O professor também relata que, de 2017 para 2018, foram demitidos todos os professores do
curso 100% EaD de Engenharia de Produção na Uninove. Ele diz que sente “muita falta de sala
de aula”, mas que “financeiramente não vale a pena”. Hoje, trabalha como especialista de
dados de uma empresa varejista.
Em dezembro de 2020, ocorreu mais uma demissão em massa na Uninove. Segundo o
Sindicato dos Professores de São Paulo, o total de cortes em 2020 representou quase metade
do antigo corpo docente da faculdade.
A Uninove substituiu professores por tutores. Saíram os professores que fizeram os materiais,
que gravaram as aulas, pesquisaram e produziram todo o conteúdo, e foram contratados
estagiários ou recém-formados, com um salário menor.
“É perceptível este movimento em que se busca alguém para dar uma aula magna, para ser o
que se chama muitas vezes o professor convidado, e existem tutores ou muitas vezes
estagiários da própria instituição, ainda cursando a graduação, para fazer o que se chama de
mediação”, diz Barbosa e Silva.
A BBC News Brasil tentou entrar em contato com a Uninove em duas ocasiões, mas, apenas
para encaminhar os questionamentos, a empresa exigiu que o repórter cedesse uma série de
dados pessoais, como CPF. Isso foi recusado.
Precarização
Yuri Lima afirma que, “com o advento da reforma trabalhista de 2017, consolidou-se o regime
horista.

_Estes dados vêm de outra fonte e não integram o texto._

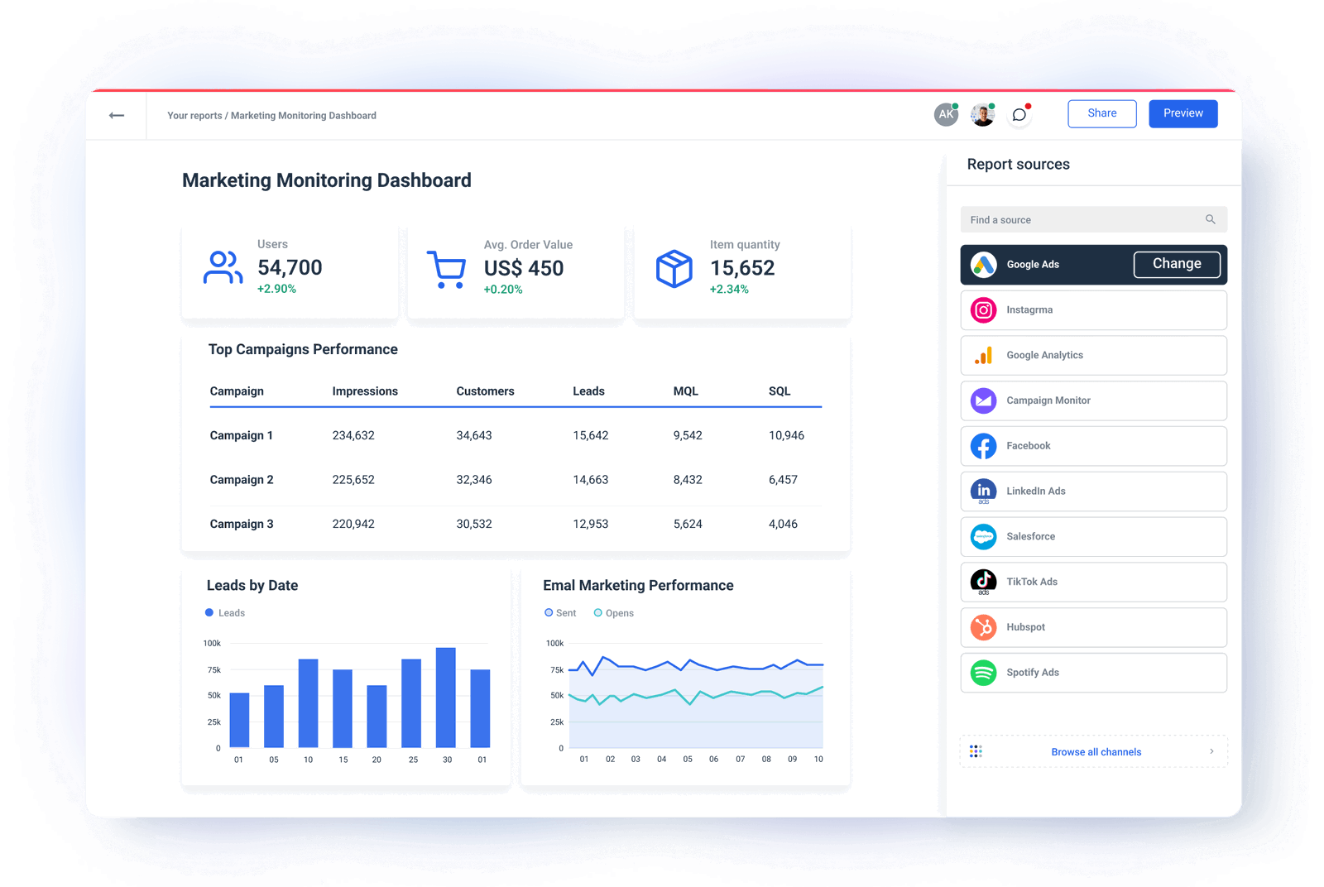The image size is (1324, 887).
Task: Click the comments chat bubble with notification dot
Action: (1019, 115)
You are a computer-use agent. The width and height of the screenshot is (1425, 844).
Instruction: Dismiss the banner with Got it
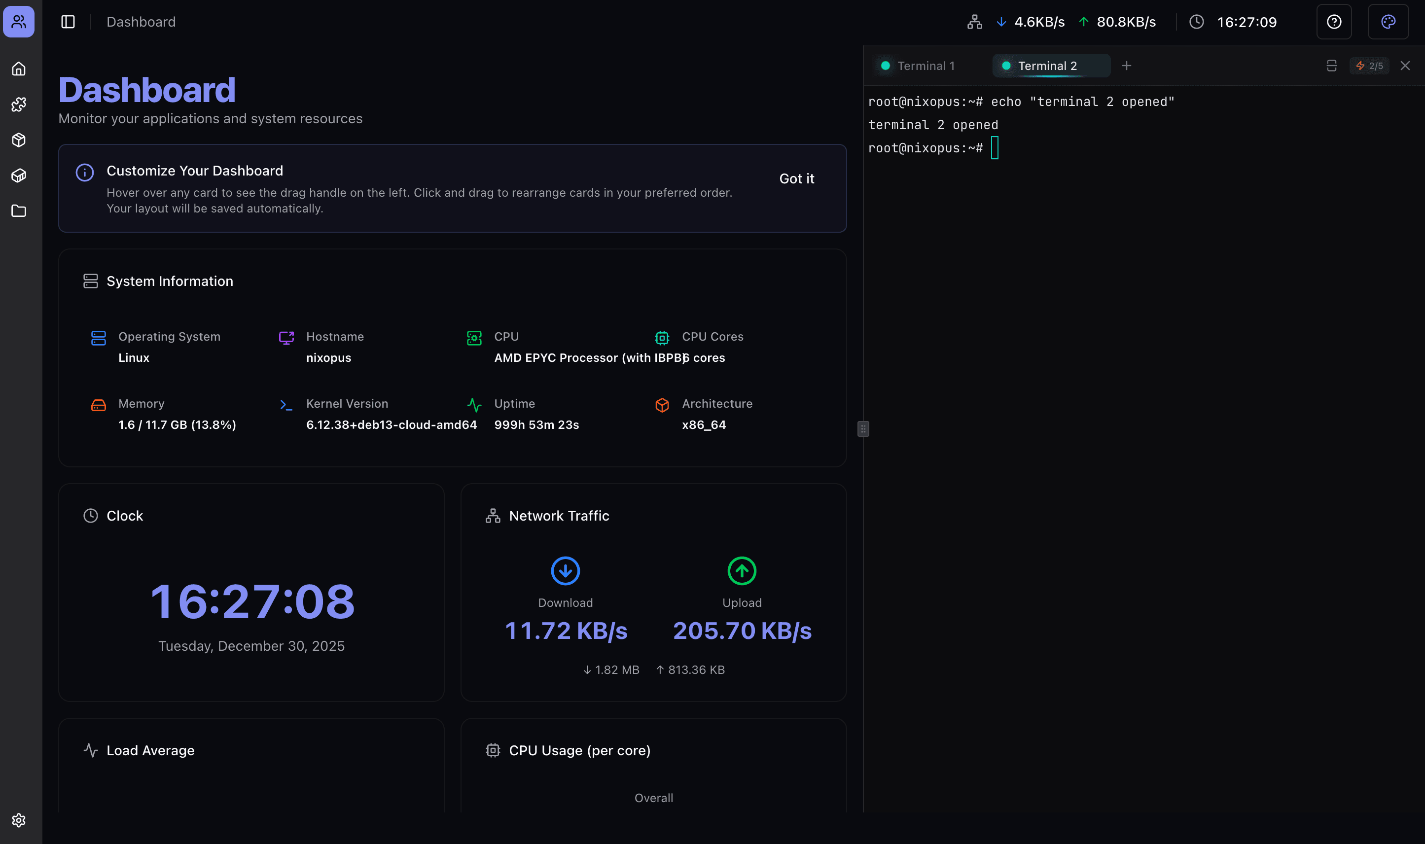click(x=796, y=179)
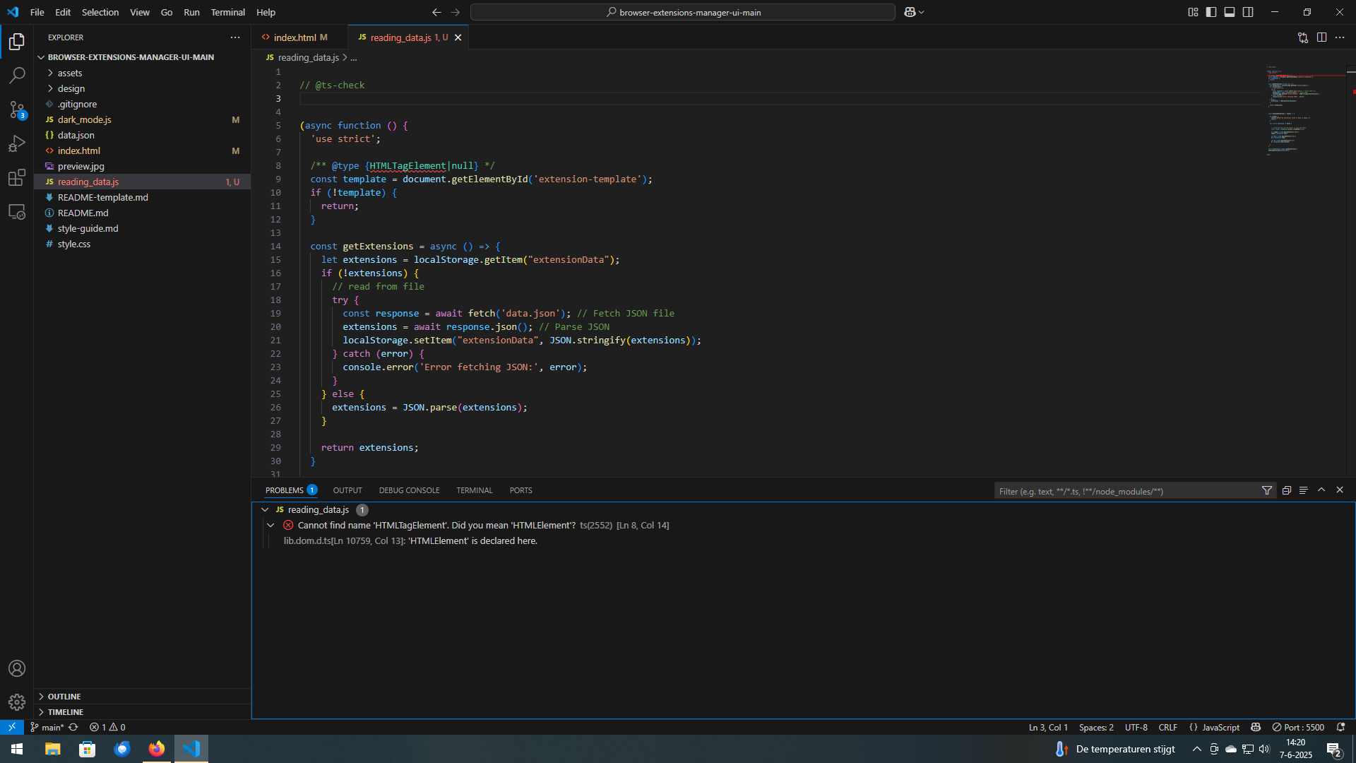The image size is (1356, 763).
Task: Toggle the Problems view as tree/table
Action: coord(1304,490)
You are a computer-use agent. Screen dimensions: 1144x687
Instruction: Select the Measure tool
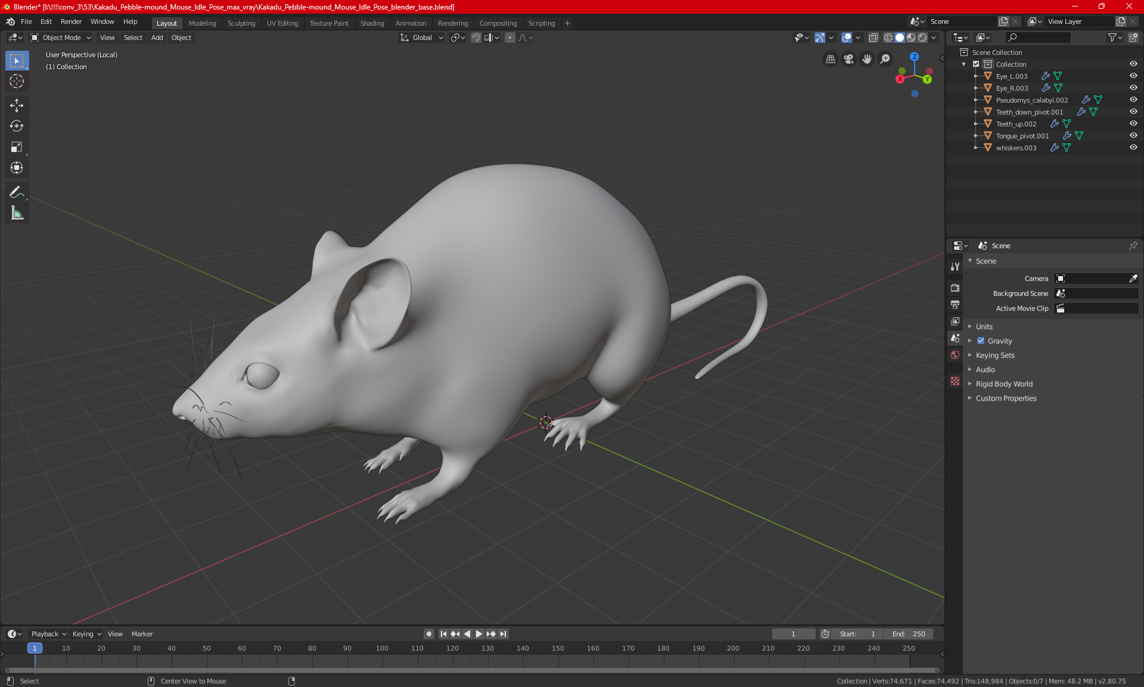pyautogui.click(x=17, y=213)
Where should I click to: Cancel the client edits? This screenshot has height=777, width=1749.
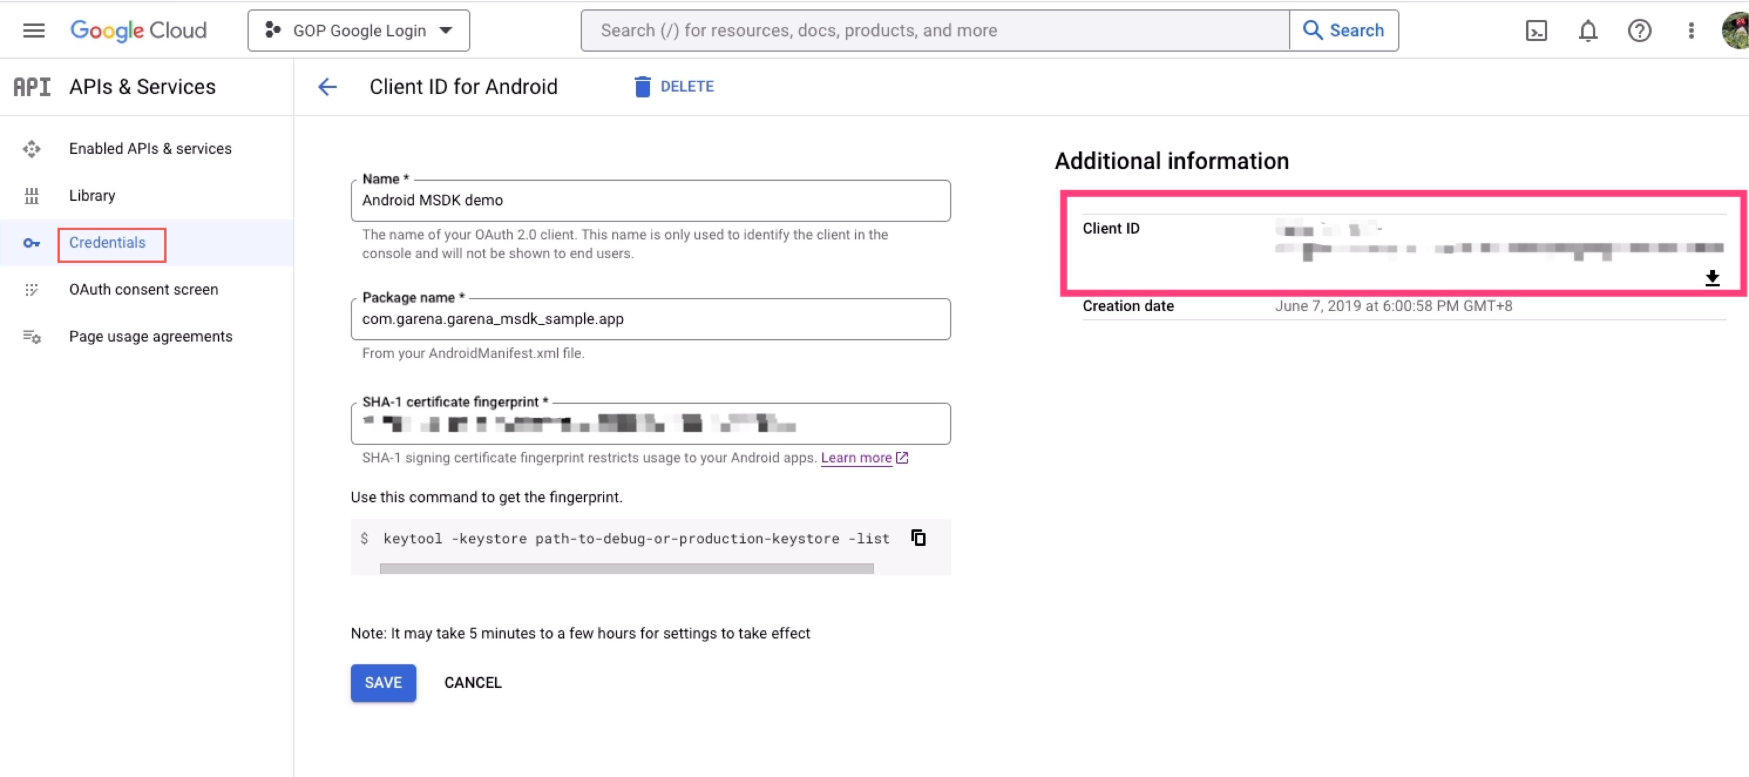tap(473, 683)
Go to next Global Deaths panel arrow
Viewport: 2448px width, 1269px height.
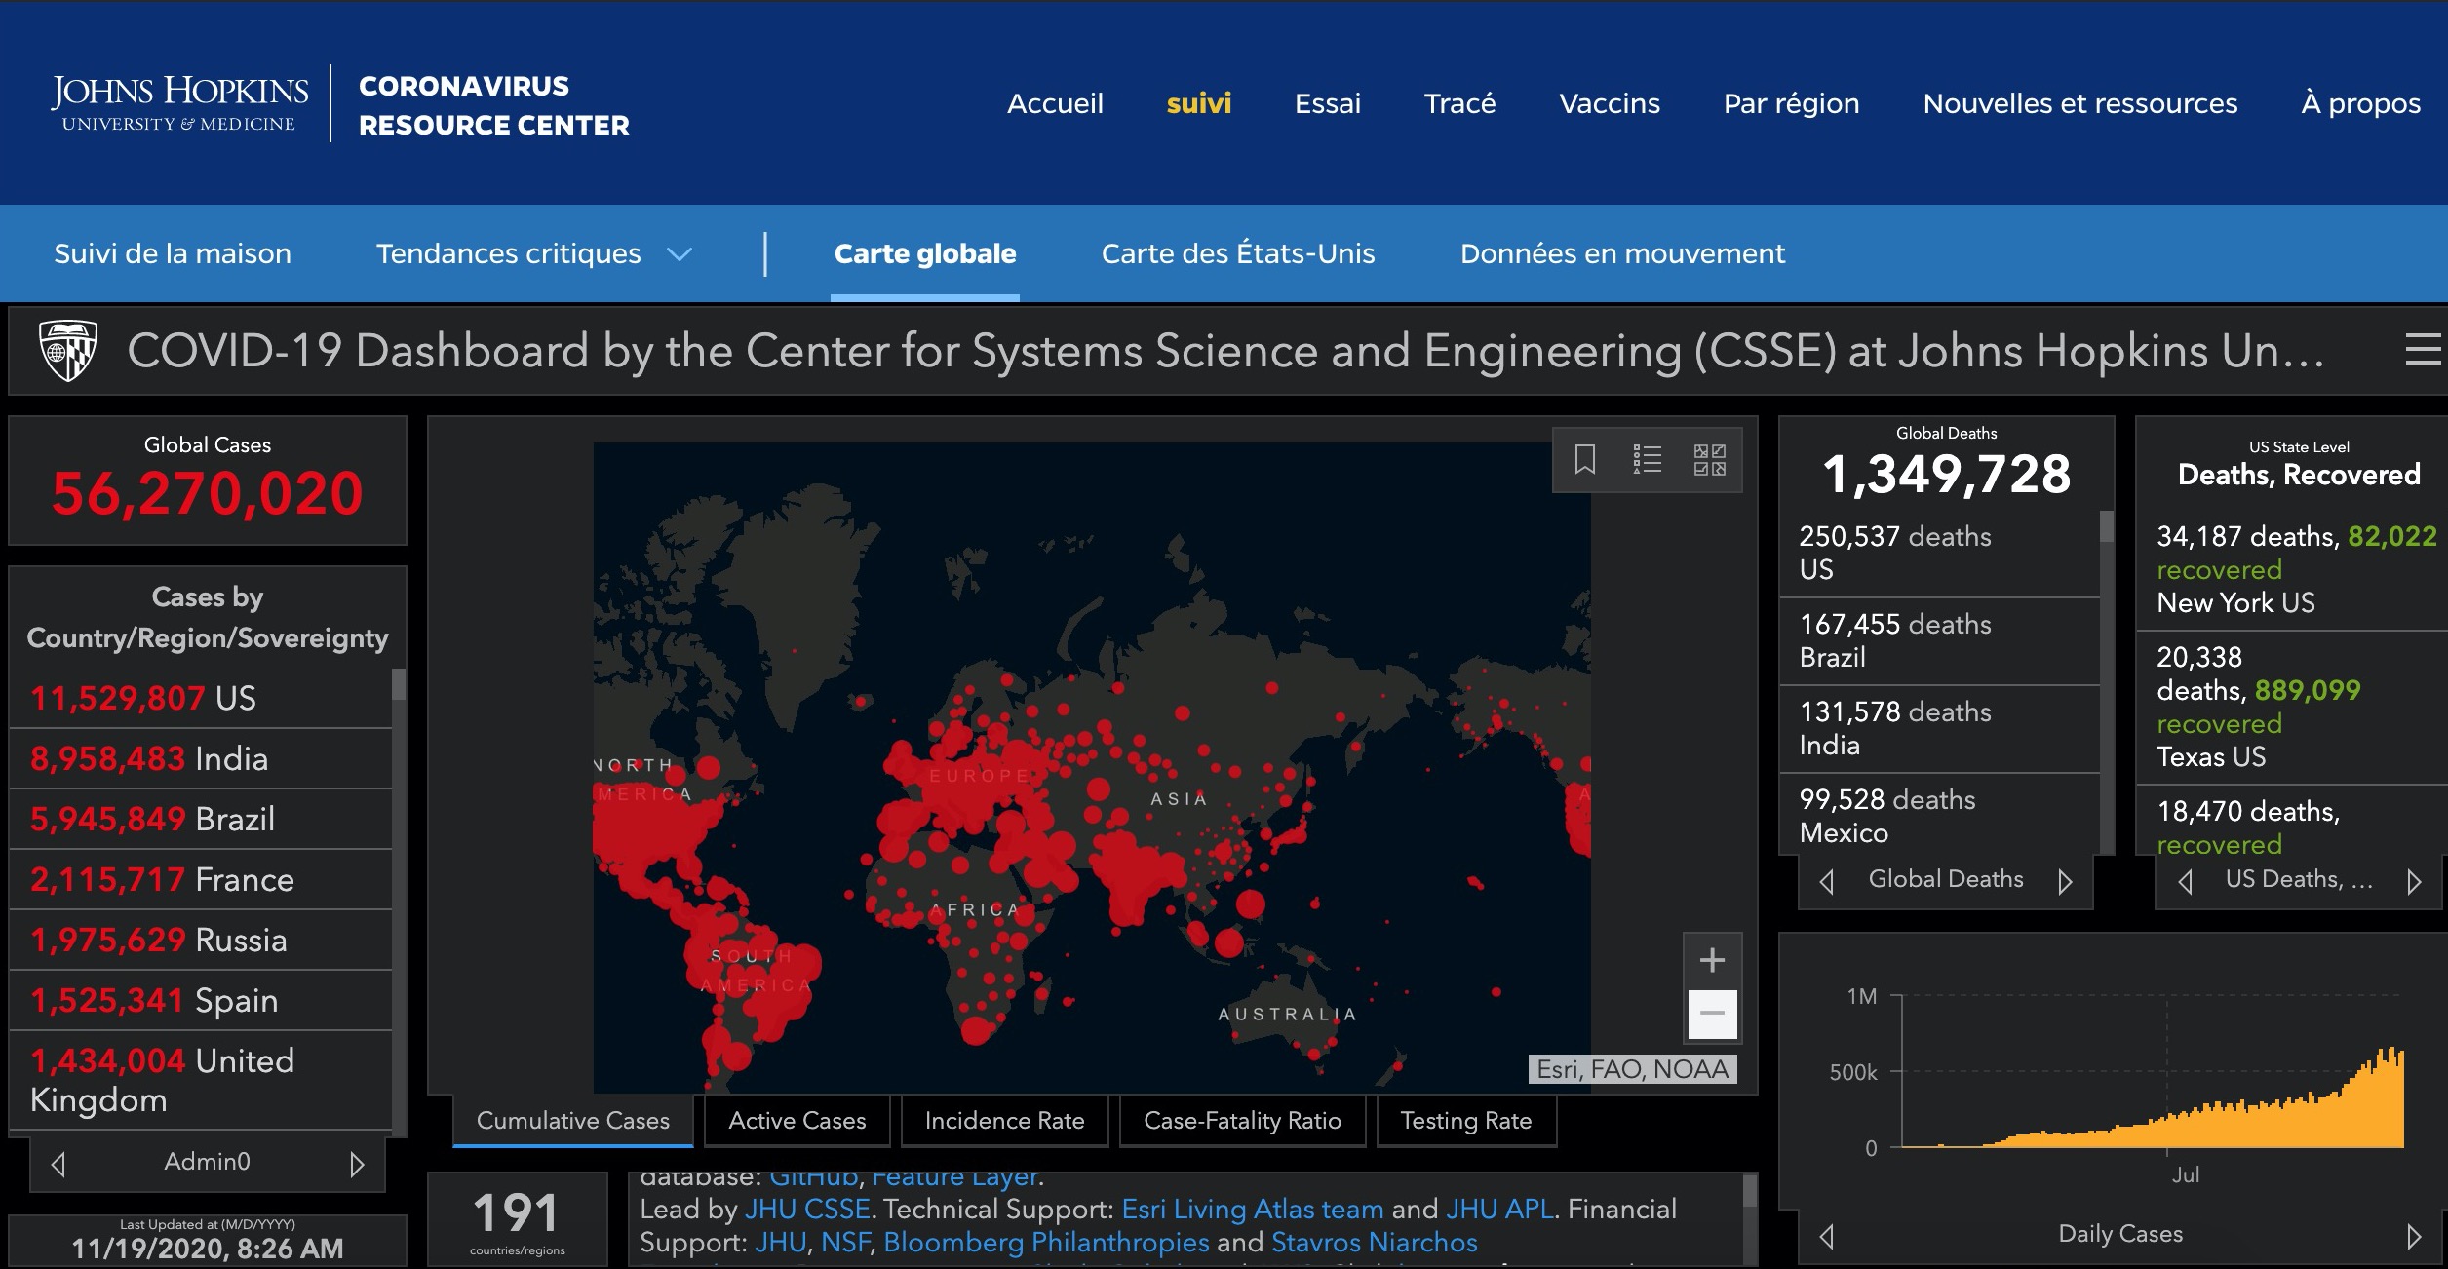click(x=2065, y=881)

Esse regime ficou sedutor para essas instituições que não querem investir tanto na
pesquisa e na extensão [trabalho da universidade de volta para a comunidade, como
atendimento de saúde] e sim contratar docentes de uma maneira que pode ser chamada de
‘uberização’”.
O pesquisador explica: “Se a pessoa está numa posição de carreira, de 40 horas, ela consegue
conversar com estudante sobre pesquisa, sobre o conteúdo da aula, sobre o próprio futuro
profissional”. Os contratados por disciplina ou regimes horistas nem são pagos por esse
tempo, embora os professores “não deixem de atender quando os estudantes estão em
contato”.
Yuri Lima afirma que, além dos reflexos na qualidade de ensino, há um predomínio do que
chama de “EaD conteudista” na formação do estudante. “O quanto que eu consigo
desenvolver habilidades com uma pessoa sentada dentro de casa, assistindo a vídeos e
respondendo um questionário? Isso não atende às demandas do mercado de trabalho mais
moderno”, diz. Para o pesquisador, outro desafio “é de entregar empregabilidade para essas
pessoas estão se formando, ou seja, a capacidade de um aluno egresso de uma instituição de
ensino conseguir entrar no mercado de trabalho com um emprego de qualidade”.